____ 原文

【TopCoderSRM318Div1 900】BiggestRectangleHard

Problem Statement

Little Josh has found several sticks of various lengths. He wants to form a rectangle with the biggest possible area, using these sticks as the perimeter. He is allowed to glue sticks together, but he is not allowed to break single sticks into multiple shorter sticks. Sticks may only be glued together at their endpoints, so a stick of length 2 and a stick of length 3 can only be glued together to form a stick of length 5.
For example, if Josh has sticks with lengths {1, 3, 3, 4, 5, 7}, he can create a 3 x 5 rectangle using the two sticks of length 3, the stick of length 5, and the sticks of lengths 1 and 4 glued together. This rectangle has an area of 15 square inches, which is the biggest area that can be achieved with these sticks.
You will be given a vector lengths containing the lengths of the sticks in inches. Return the maximal area (in square inches) of a rectangle that can be created using these sticks. If it is impossible to form a rectangle, return -1.

给定n(4<=n<=16)个火柴棍,求能拼出的最大面积的矩形的面积.如拼不成任何矩形,输出-1.

又是状压DP…
能拼成矩形的条件是,用来拼长和宽的木棒必须能分成两个长度和相等的子集,所以预处理某个子集能不能分成两个相等子集,然后分别枚举合法的长宽集合,计算面积.

#include<iostream>
#include<cstdio>
#include<cstring>
#include<cmath>
#include<algorithm>
#include<set>
#include<queue>
#include<map>
using namespace std;
class BiggestRectangleHard
{
    public:

    int findArea(vector<int> lengths)

________
____ 所列记录

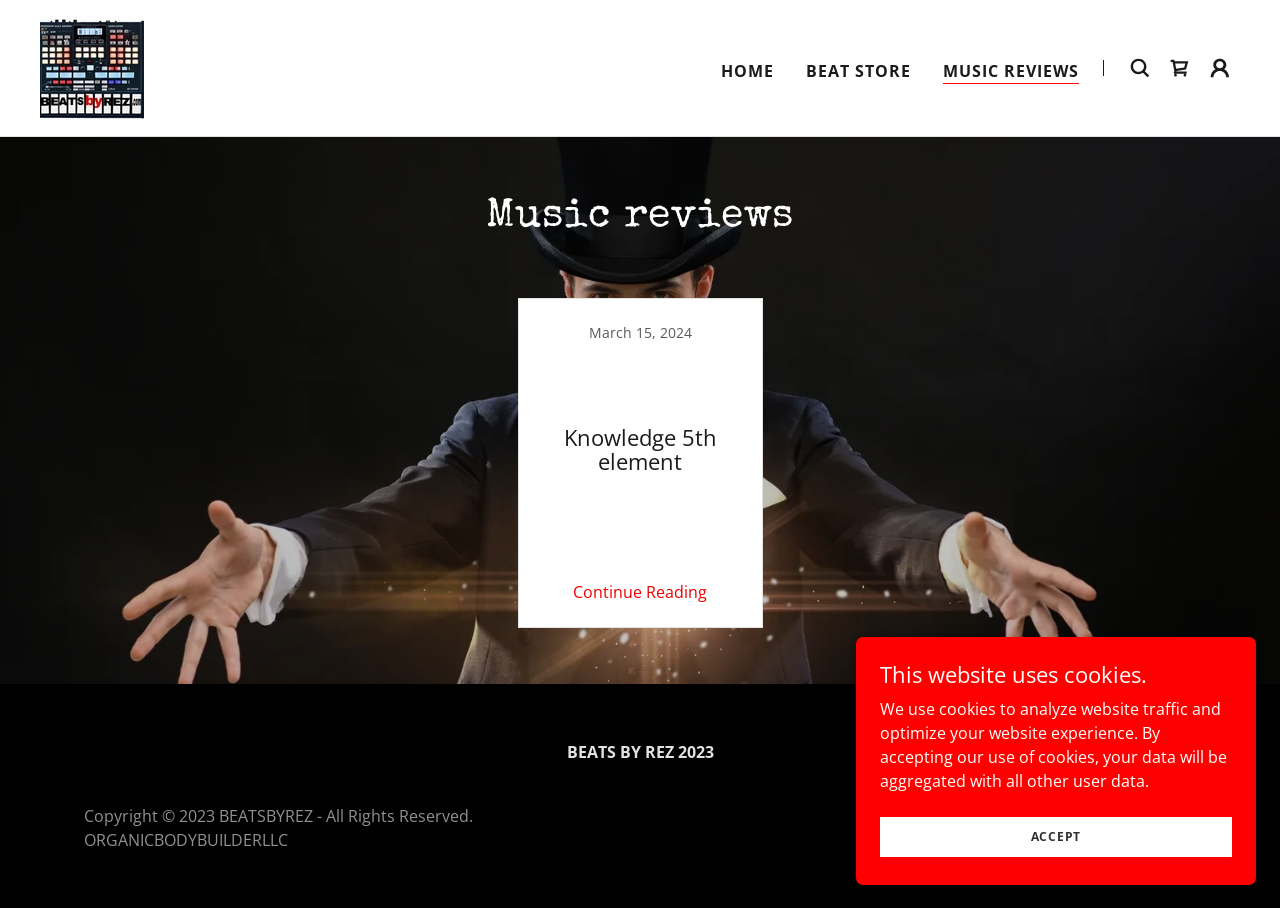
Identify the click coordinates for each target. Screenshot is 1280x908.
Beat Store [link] (858, 71)
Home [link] (747, 71)
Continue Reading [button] (640, 592)
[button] (1220, 68)
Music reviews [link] (1011, 71)
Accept (1056, 836)
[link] (92, 66)
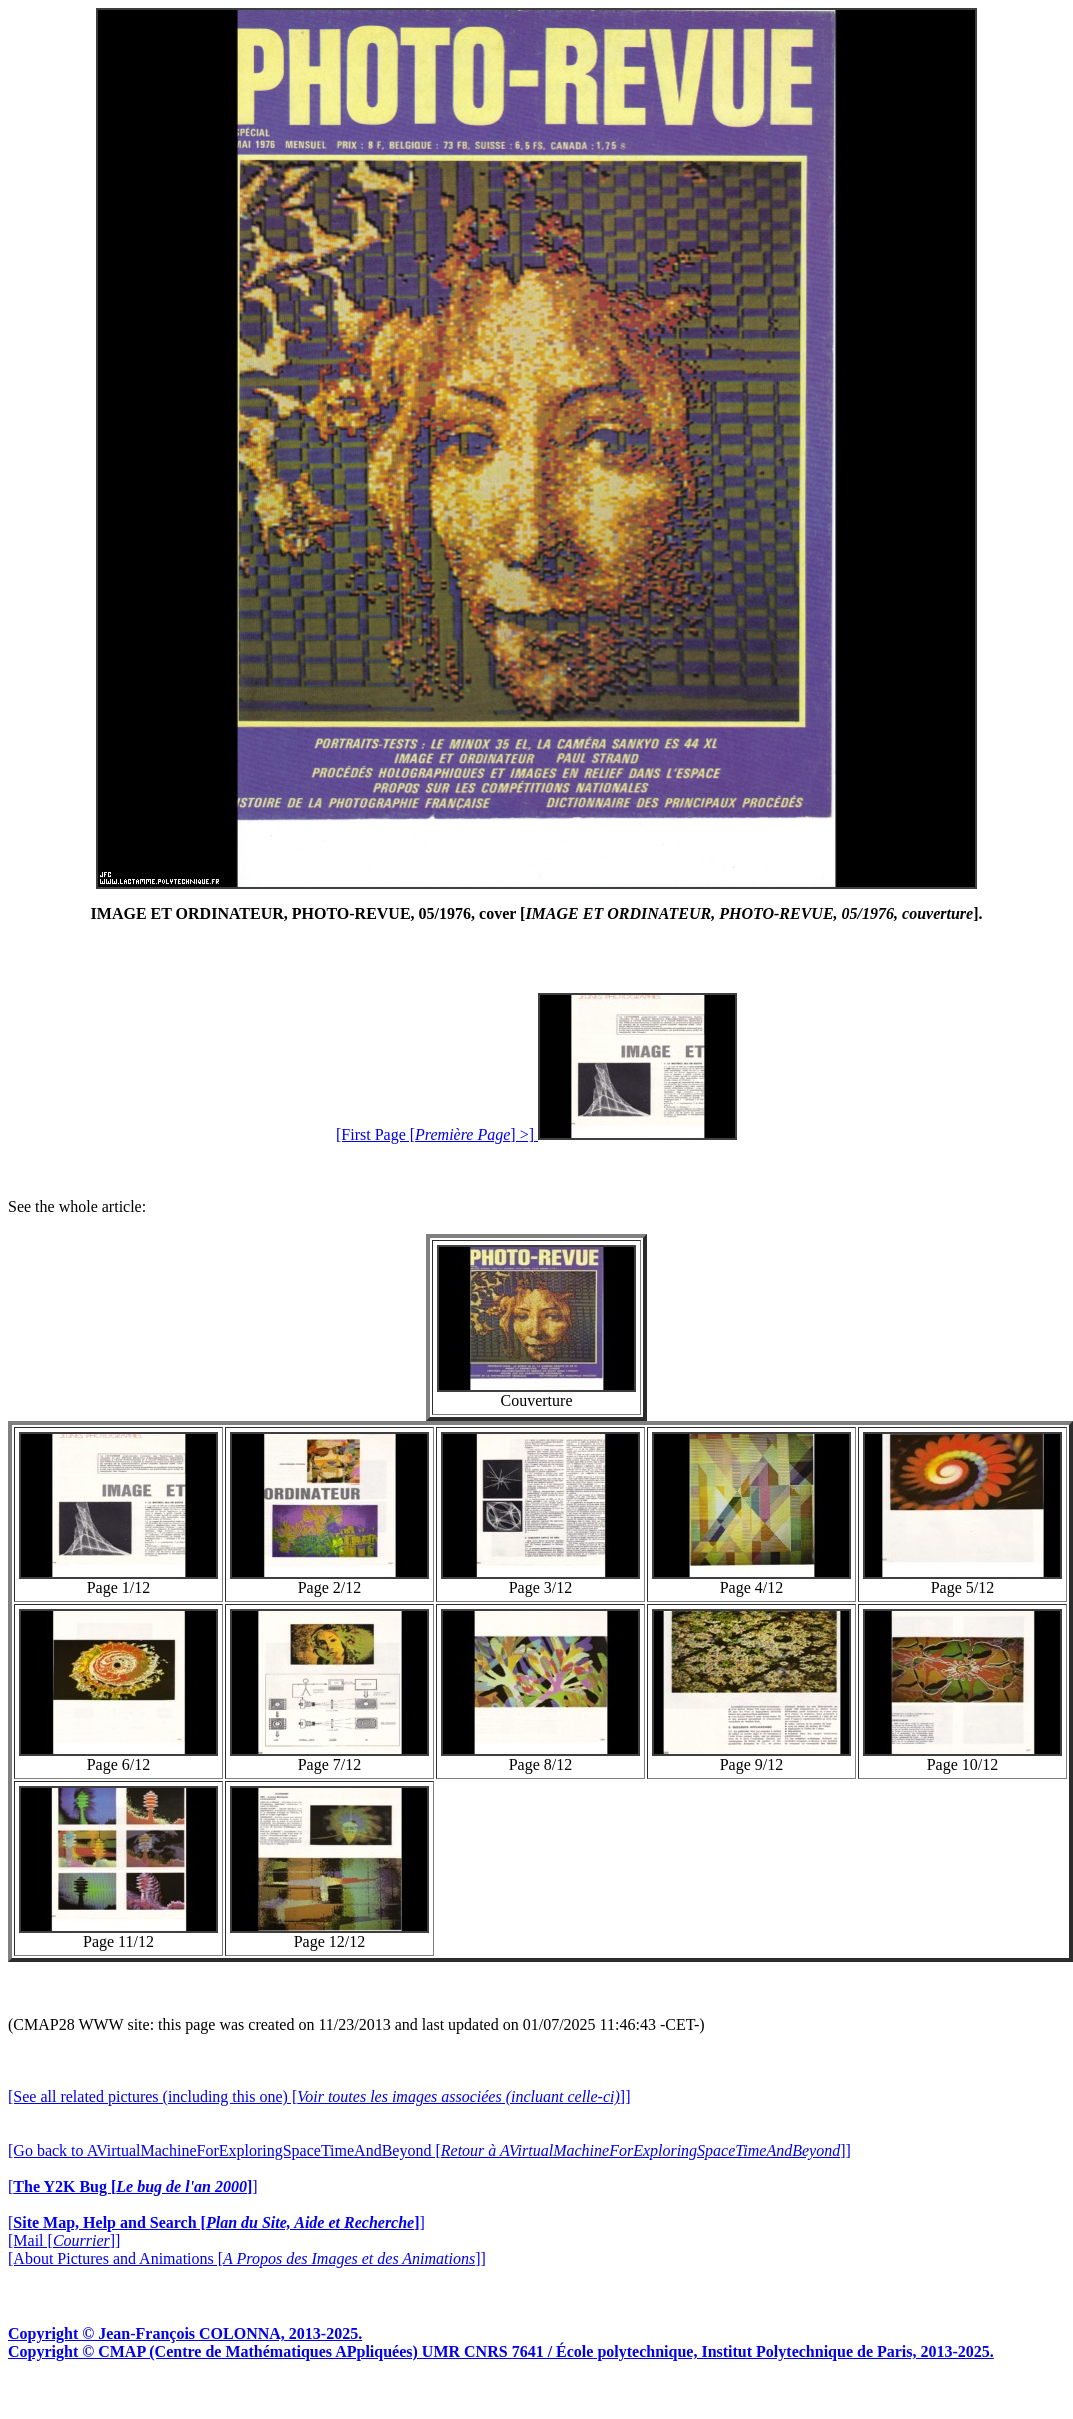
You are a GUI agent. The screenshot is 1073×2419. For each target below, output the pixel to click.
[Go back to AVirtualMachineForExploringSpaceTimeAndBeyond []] (429, 2150)
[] (133, 2186)
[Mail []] (64, 2240)
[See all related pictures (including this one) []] (319, 2096)
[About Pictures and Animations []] (247, 2258)
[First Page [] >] (536, 1134)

________

你的任务
A: 用两句话概括这篇题解。
B: 请原样打印这篇题解中从“Little Josh has”开始、到“with these sticks.”为止（包括这部分文字）的内容。
完成任务用不到这些记录。

各题答案
A: 题目给定4到16根木棍，要求以它们作为周长拼出面积最大的矩形并求出面积，木棍只能在端点处粘接、不能折断，拼不成任何矩形时输出-1。作者采用状压DP：先预处理每个子集能否分成两个长度和相等的子集，再分别枚举合法的长、宽集合来计算面积。

B:
Little Josh has found several sticks of various lengths. He wants to form a rectangle with the biggest possible area, using these sticks as the perimeter. He is allowed to glue sticks together, but he is not allowed to break single sticks into multiple shorter sticks. Sticks may only be glued together at their endpoints, so a stick of length 2 and a stick of length 3 can only be glued together to form a stick of length 5.
For example, if Josh has sticks with lengths {1, 3, 3, 4, 5, 7}, he can create a 3 x 5 rectangle using the two sticks of length 3, the stick of length 5, and the sticks of lengths 1 and 4 glued together. This rectangle has an area of 15 square inches, which is the biggest area that can be achieved with these sticks.